Item position entries:
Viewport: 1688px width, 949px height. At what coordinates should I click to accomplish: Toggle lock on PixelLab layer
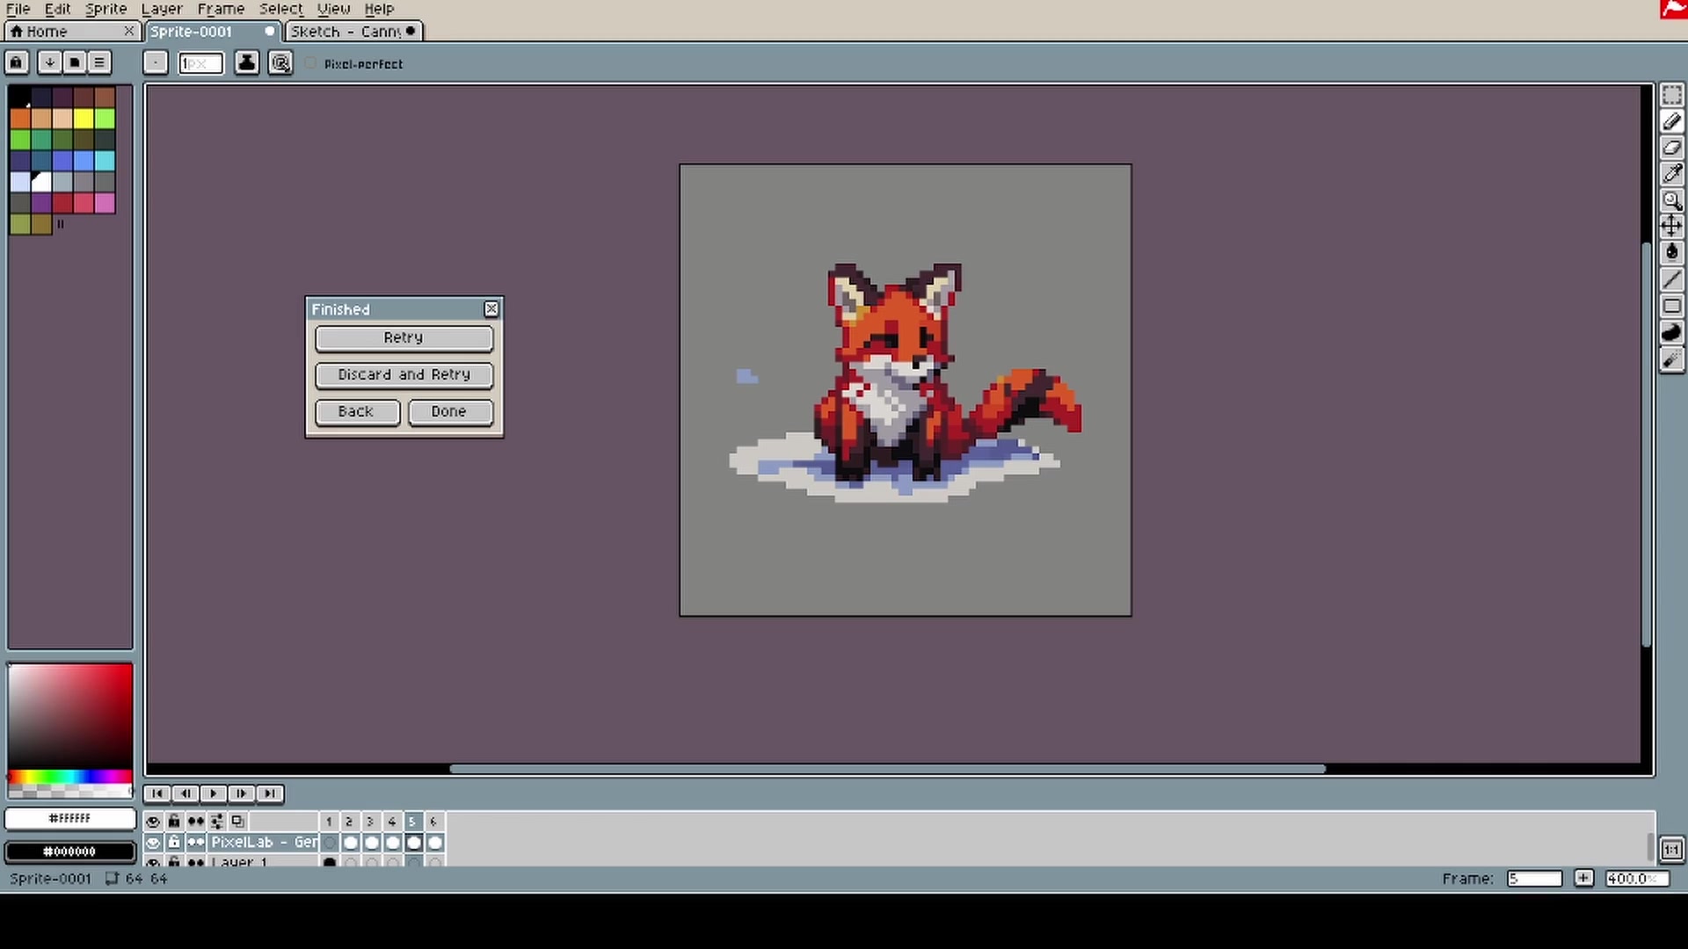click(x=174, y=842)
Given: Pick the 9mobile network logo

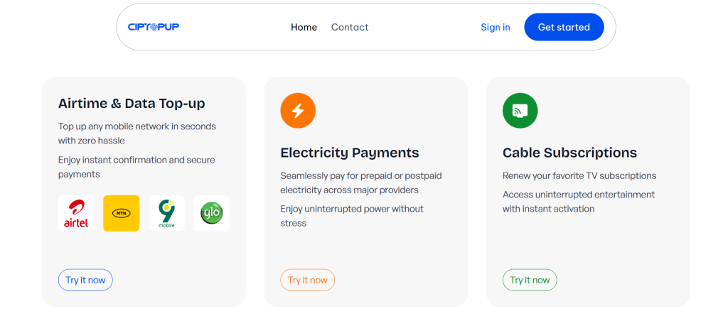Looking at the screenshot, I should point(166,213).
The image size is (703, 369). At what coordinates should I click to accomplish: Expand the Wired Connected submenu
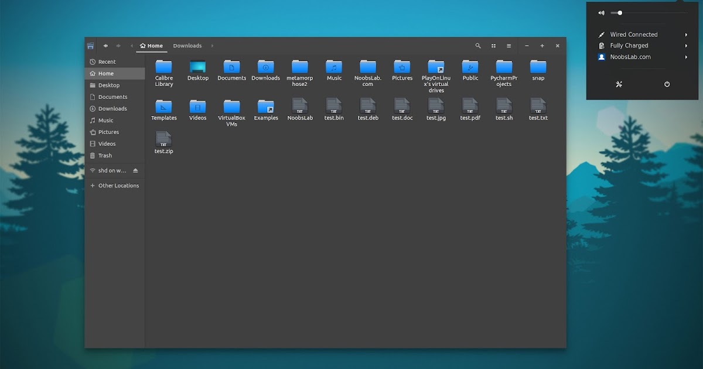(x=686, y=34)
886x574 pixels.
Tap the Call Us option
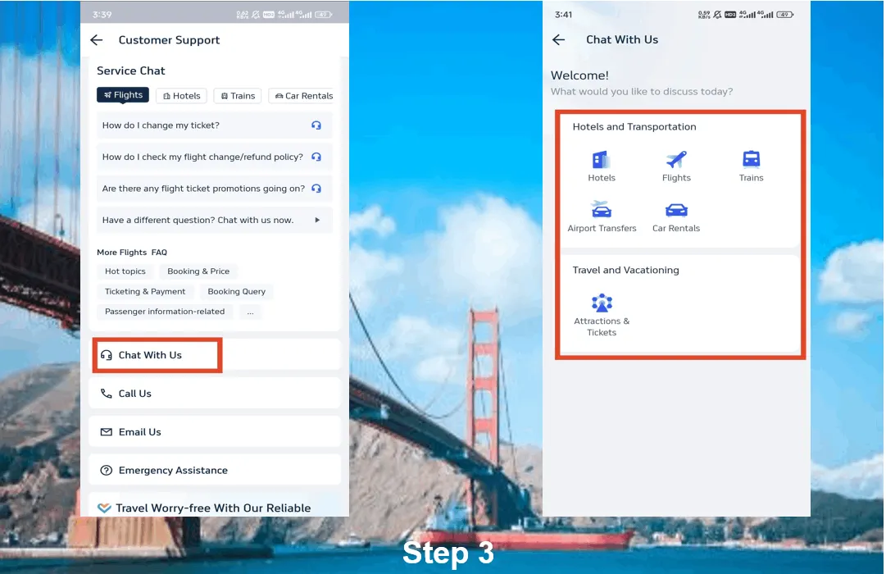[x=135, y=394]
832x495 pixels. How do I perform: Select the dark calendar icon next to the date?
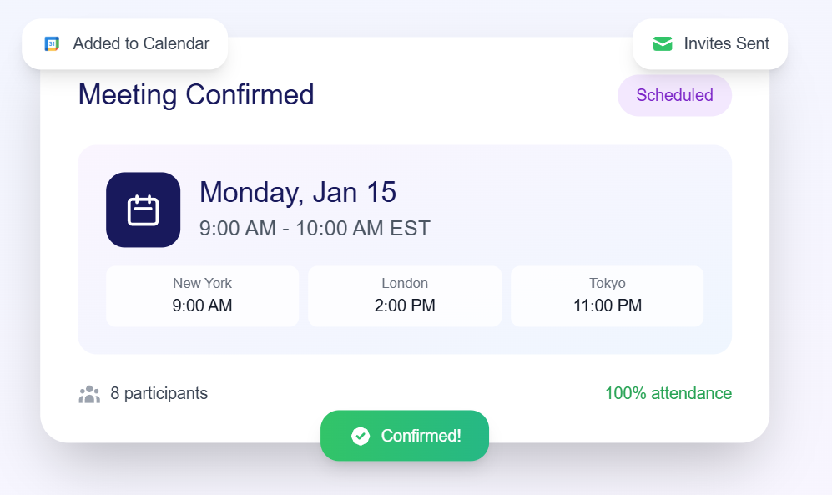point(143,210)
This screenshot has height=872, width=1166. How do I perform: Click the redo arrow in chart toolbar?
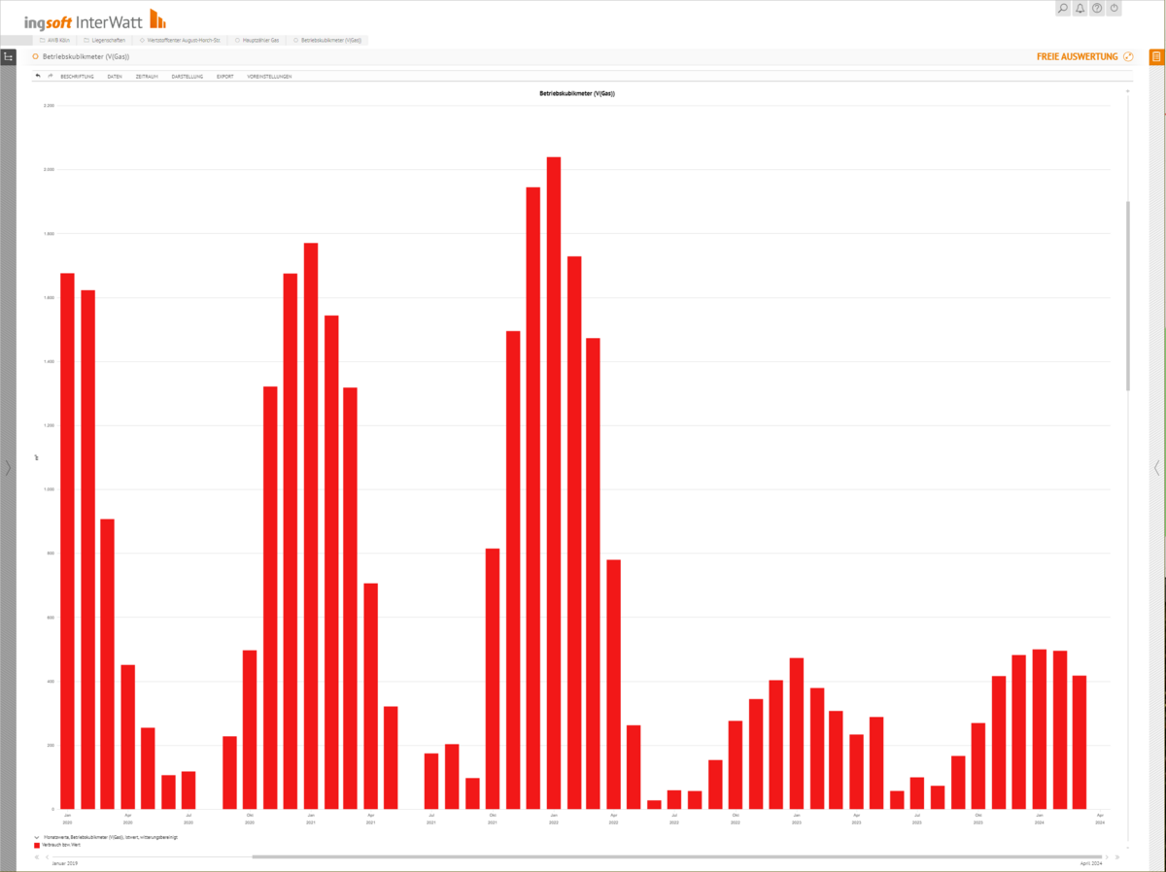coord(50,75)
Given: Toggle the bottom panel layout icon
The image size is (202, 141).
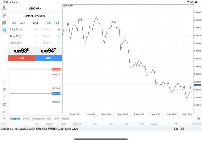Looking at the screenshot, I should (198, 119).
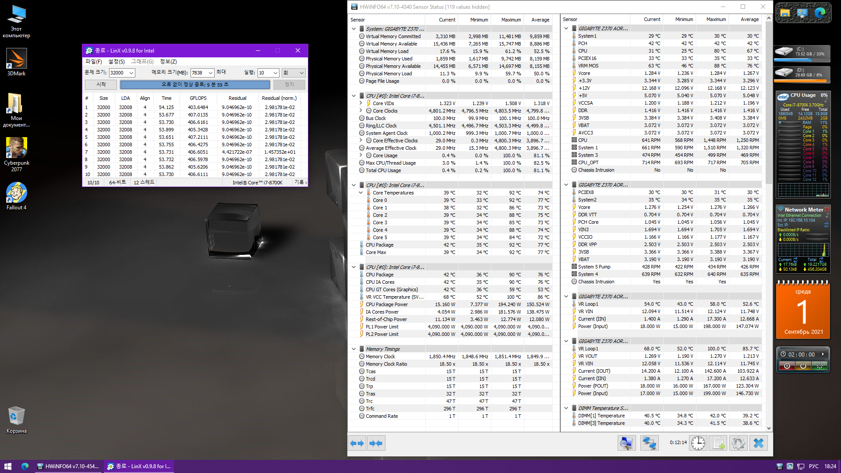Click the logging start sheet icon
Viewport: 841px width, 473px height.
pyautogui.click(x=718, y=443)
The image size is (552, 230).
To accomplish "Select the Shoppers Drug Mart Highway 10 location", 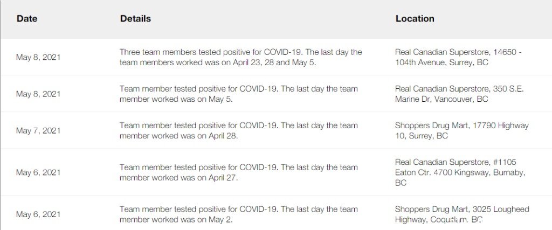I will coord(462,130).
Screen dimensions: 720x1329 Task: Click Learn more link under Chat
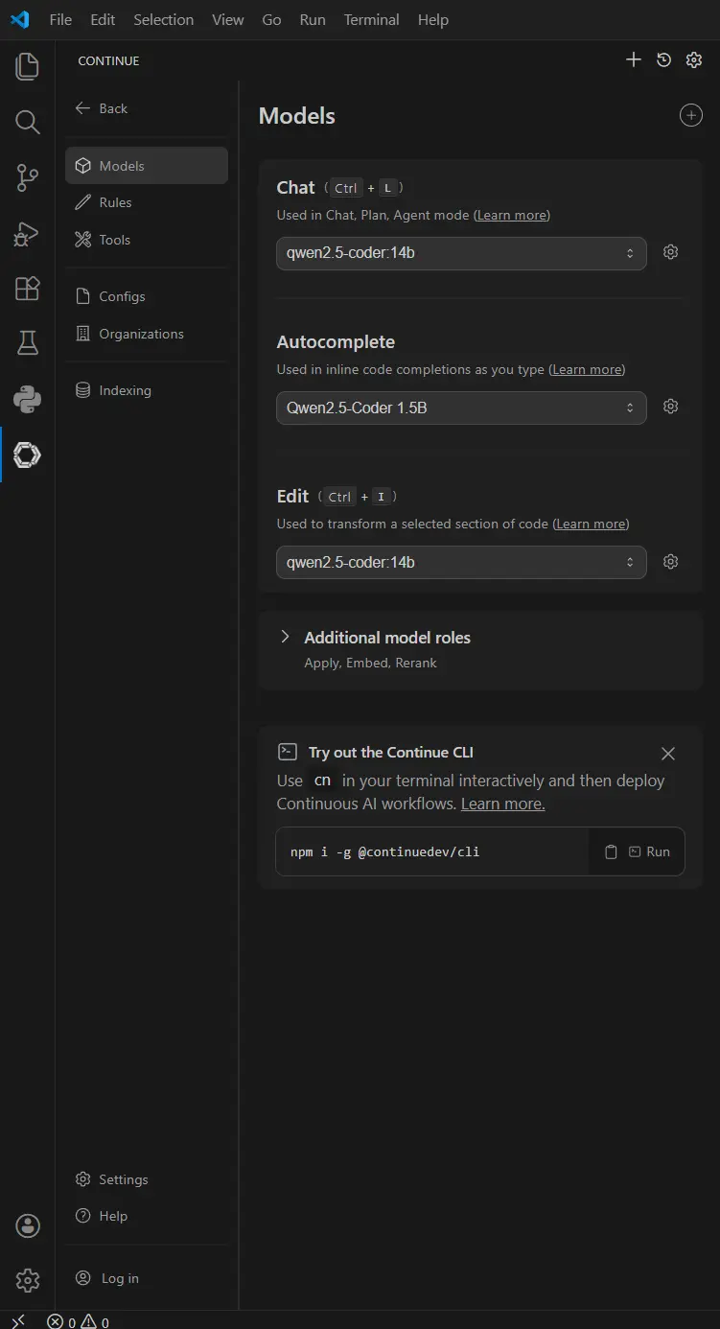pos(512,215)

### TASK INSTRUCTIONS:
Copy the material exactly, from its beginning through the line containing "pyautogui.click(x=718, y=443)", with that line included. Leave out the pictures.

### ANSWER TO THIS PROBLEM:
Viewport: 1688px width, 949px height. At what coordinates should I click to accomplish: Toggle lock on PixelLab layer
click(x=174, y=842)
Given: Pick the 9mobile network logo

Looking at the screenshot, I should point(166,213).
The image size is (703, 369). At what coordinates should I click to accomplish: Expand the Wired Connected submenu
(x=686, y=34)
886x574 pixels.
Tap the Call Us option
[x=135, y=394]
832x495 pixels. How do I perform: Select the dark calendar icon next to the date?
point(143,210)
This screenshot has height=872, width=1166. How do I perform: Click the redo arrow in chart toolbar?
coord(50,75)
Given: Toggle the bottom panel layout icon
The image size is (202, 141).
Looking at the screenshot, I should (198, 119).
Click the logging start sheet icon
Viewport: 841px width, 473px height.
pyautogui.click(x=718, y=443)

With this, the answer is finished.